The following Figure 4 and Figure 5 present a comparison of the discrimination accuracy and loss values between the proposed model in this paper and the traditional CNN model.

As can be observed from the figures above, the proposed method in this paper outperforms the traditional model in terms of both recognition accuracy and loss values. LSTM is a recurrent neural network model particularly suitable for processing time-series data. With its memory and learning capabilities, LSTM can capture long-term dependencies in data. In the classification of power quality disturbances, power signals often possess the characteristics of time series, and the introduction of LSTM can better handle such temporal data, thereby improving the accuracy of classification. CNN excels at capturing spatial information, i.e., local features of data. The hybrid LSTM-CNN model combines the advantages of LSTM and CNN, capable of capturing both spatial and temporal information of data. This dual-capturing ability enables the model to comprehend the characteristics of power quality disturbance signals more comprehensively, thus improving the classification accuracy.
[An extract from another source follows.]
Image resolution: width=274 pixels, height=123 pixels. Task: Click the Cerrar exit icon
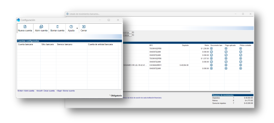(x=84, y=27)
Meanwhile, the gated mechanism of LSTM can prevent the model from overfitting during the training process, avoiding excessive fitting to the training data and losing the generalization ability for unseen data. The pooling layer of CNN also helps reduce the risk of overfitting. In the hybrid LSTM-CNN model, the combination of these two mechanisms can further enhance the robustness of the model and reduce the occurrence of overfitting. LSTM extracts temporal features from data through its unique memory mechanism, which is crucial for understanding the time-varying characteristics of power quality disturbance signals. By combining these two feature extraction capabilities, the hybrid LSTM-CNN model achieves more comprehensive feature extraction and classification of power quality disturbance signals, thereby improving the classification accuracy.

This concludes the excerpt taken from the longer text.